The new environmentalism: Loving wildness and fighting for your backyard
Grand County, CO Colorado

David Gessner writes in My Green Manifesto, Down the Charles River in Pursuit of the New Environmentalism, “We need stories, told outside, told in a way that links activism to beauty, wild beauty. They should be told in the open air so that we remember that loving and fighting aren’t two specialties, but one thing.”
His story weaves a tale of environmental planner Dan canoeing down the Charles River near Boston, Mass. Gessner tells Dan’s story: how one government employee fell in love with a place and then fought for it. He tells how Dan restored the polluted Charles River and turned it into an urban haven for wildlife and wild people. Thus begins Gessner’s premise for the manifesto: Despite all odds, one person just might change the world.
As he builds up to his new environmentalism, Gessner addresses a potential accuser of “burying his head in the sand.”
“I am not Henry David Thoreau; I get that, and I live in a limited, depraved, depressing time; but I am here to say that I can still experience joy and yes, maybe even a little transcendence … I do want an environmentalism that I can live with; one that is part of my everyday life.”
There are comparisons to Thoreau and other nature writers throughout the book. But I like Dan’s philosophy on nature lovers and environmentalists.
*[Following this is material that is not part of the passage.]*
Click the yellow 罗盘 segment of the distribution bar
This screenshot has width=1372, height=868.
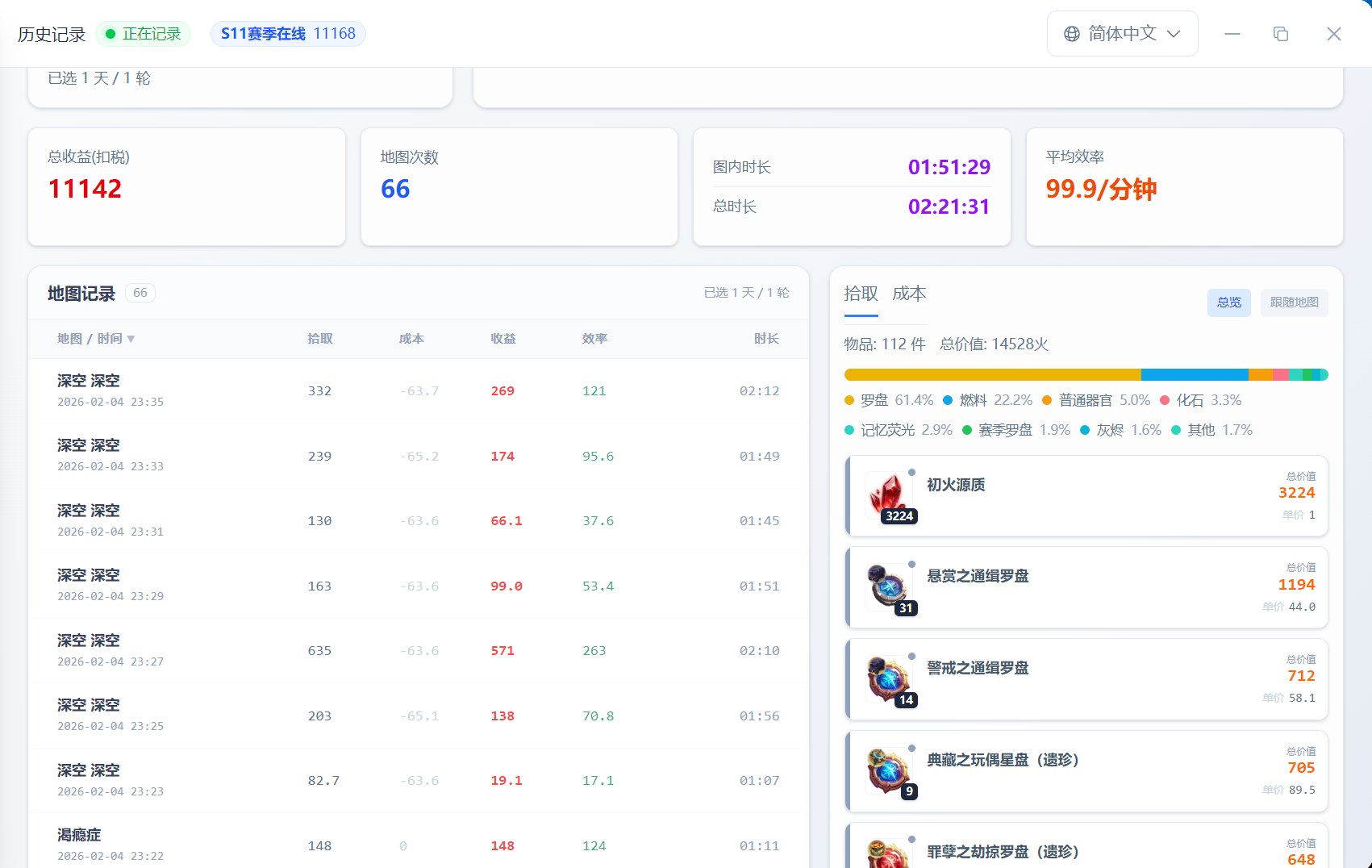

“We nature lovers are hypocrites … none of us are consistent. The problem is that we let that fact stop us. We worry that if we fight for nature, people will say, ‘But you drive a car’ … And that stops us in our tracks. It’s almost as if admitting that they are hypocrites lets people off the hook … we need hypocrites who aren’t afraid of admitting it but will still fight for environment.”
Gessner says Dan is just a “stubborn guy who fell in love with a place and then fought like hell for it.”
Gessner’s advice: “Find something that you love that they’re [messing] with and then fight for it. If everyone did that – imagine the difference.”
The entire book reminds me of the Fraser River and how Grand County citizens are fighting for its survival. I really like Gessner’s approach to fighting because it’s not about in-your-face environmentalism. It’s about exploring our backyards, getting to know it well, and then fighting for it.
My favorite chapter is The Wild West. Gessner compares New England and Colorado/The West. Gessner lived in Boulder for many years before returning to the East. Colorado made an impression and his emerging definition of the new environmentalism includes the West as a model.
“It is the one region that has managed to tell a more romantically compelling story of humans and nature. It’s both a sexier, gun-slinging narrative, and a more free-spirited, radical story.”
In between talking to the reader, urging readers to a new environmentalism, and telling tales of trips to wild places, Gessner tells Dan’s story about how he became motivated to save the Charles.
“Tell me to save the world and I will panic. Some jobs are simply too big … but tell me to save a chunk of that world, a river say, and I might just become engaged.”
Ultimately Gessner discovers the new environmentalism for this century.
“I want to suggest falling in love with the world, and maybe battling to alter it in some small way.” And, he proposes a toast, “To our glorious adventure and continued wildness.”